Cardiovascular disease (CVD) is a leading cause of death worldwide, with approximately 17.7 million people dying from CVD in 2015. Patients with abnormal left ventricular hypertrophy are at higher risk for CVD. This type of muscle growth is stimulated by multiple factors, but one with a particularly central role is the protein cluster - mechanistic target of rapamycin complex 1 (mTORC1). Tuberin (TSC2), a GTPase-activating protein (GAP), is an intrinsic negative regulator of mTORC1. TSC2 is phosphorylated by many kinases, including Akt, p90RSK, AMP activated kinase (AMPK), and extracellular signaling related kinase (ERK1/2). These transduce metabolic and growth signaling to impact mTORC1 activation in one or the other direction. We recently found that cGMP-activated protein kinase G (PKG) also suppresses mTORC1 activation, and identified S1365 on TSC2 as the critical site modified for this regulation. New data with gain and loss of function S1365 phospho- mutations in vitro and in vivo support this signaling. However, many questions remain. It is unknown if PKG directly phosphorylates TSC2 and/or if other kinases are involved. While preliminary data shows S1365 modification is a potent modifier (in either direction) with growth hormone and hemodynamic stress, whether this indeed serves as a central command switch over all mTORC1 input signaling, and/or if it alters TSC2 translocation to or from the lysosome, a putative key mTORC1 control mechanism, are both unknown. Lastly, S1365 is near multiple phosphorylation sites on TSC2 targeted by AMPK, that also stimulate its GAP activity. This raises potential crosstalk between a metabolic control input to mTORC1 and that via S1365 targeting. In this project, I will address each of these questions.

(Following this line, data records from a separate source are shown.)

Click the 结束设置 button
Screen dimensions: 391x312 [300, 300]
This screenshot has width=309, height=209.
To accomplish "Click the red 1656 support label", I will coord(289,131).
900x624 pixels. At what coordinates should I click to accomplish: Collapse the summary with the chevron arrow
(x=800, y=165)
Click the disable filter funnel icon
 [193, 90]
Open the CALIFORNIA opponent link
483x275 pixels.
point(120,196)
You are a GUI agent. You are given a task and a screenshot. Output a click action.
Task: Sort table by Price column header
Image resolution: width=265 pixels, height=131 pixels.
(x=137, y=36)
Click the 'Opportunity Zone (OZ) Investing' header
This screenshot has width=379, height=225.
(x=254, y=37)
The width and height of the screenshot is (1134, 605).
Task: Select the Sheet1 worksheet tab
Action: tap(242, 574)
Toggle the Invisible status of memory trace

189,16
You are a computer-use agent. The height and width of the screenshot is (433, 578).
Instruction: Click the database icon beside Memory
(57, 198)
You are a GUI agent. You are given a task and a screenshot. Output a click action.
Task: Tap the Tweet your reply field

In Aim 1, I use two assays developed by Kevan Shokat that detect if a selective kinase modifies TSC2 directly, or if other kinases are involved. These use a mutated kinase that can accept a bulky ATP, or an ATP-acrylate crosslinker that binds a mutated TSC2 substrate (with serine-cysteine substitution at S1365). Mutated TSC2 S1365A or S1365E KI mice or cultured cells are used to test its impact over alternative kinase inputs into TSC2 control of mTORC1.
In Aim 2, I determine if these mutations impact TSC2 translocation to the lysosome upon activation, a key element of its control over mTORC1. Studies use immunofluorescence colocalization with the various TSC2 mutations and mTORC1 stimuli.
Aim 3 is translational, and uses an in vivo model to test if a global knock-in S1365A and S1365E mouse has altered responsiveness to AMPK-related modulation of mTOR. This is performed with short term (12 or 24 hrs) food withdrawal or ischemia-reperfusion in the heart. Together, these studies will greatly advance our discovery of a novel tool to modulate mTORC1 signaling and its potential to treat cardiac disease.
Recent studies in our laboratory uncovered that serine 1365 on tuberin (TSC2) is phosphorylated following activation of protein kinase G in isolated myocytes and the intact heart. This potently alters the activation or suppression of mechanistic target of rapamycin (mTOR) and its downstream growth/autophagy signaling. In this project, I will elucidate fundamental mechanisms by which this occurs, determining if PKG is a direct modifier of TSC2, if it controls multiple signaling inputs, and in particular the role played on mTOR energy control.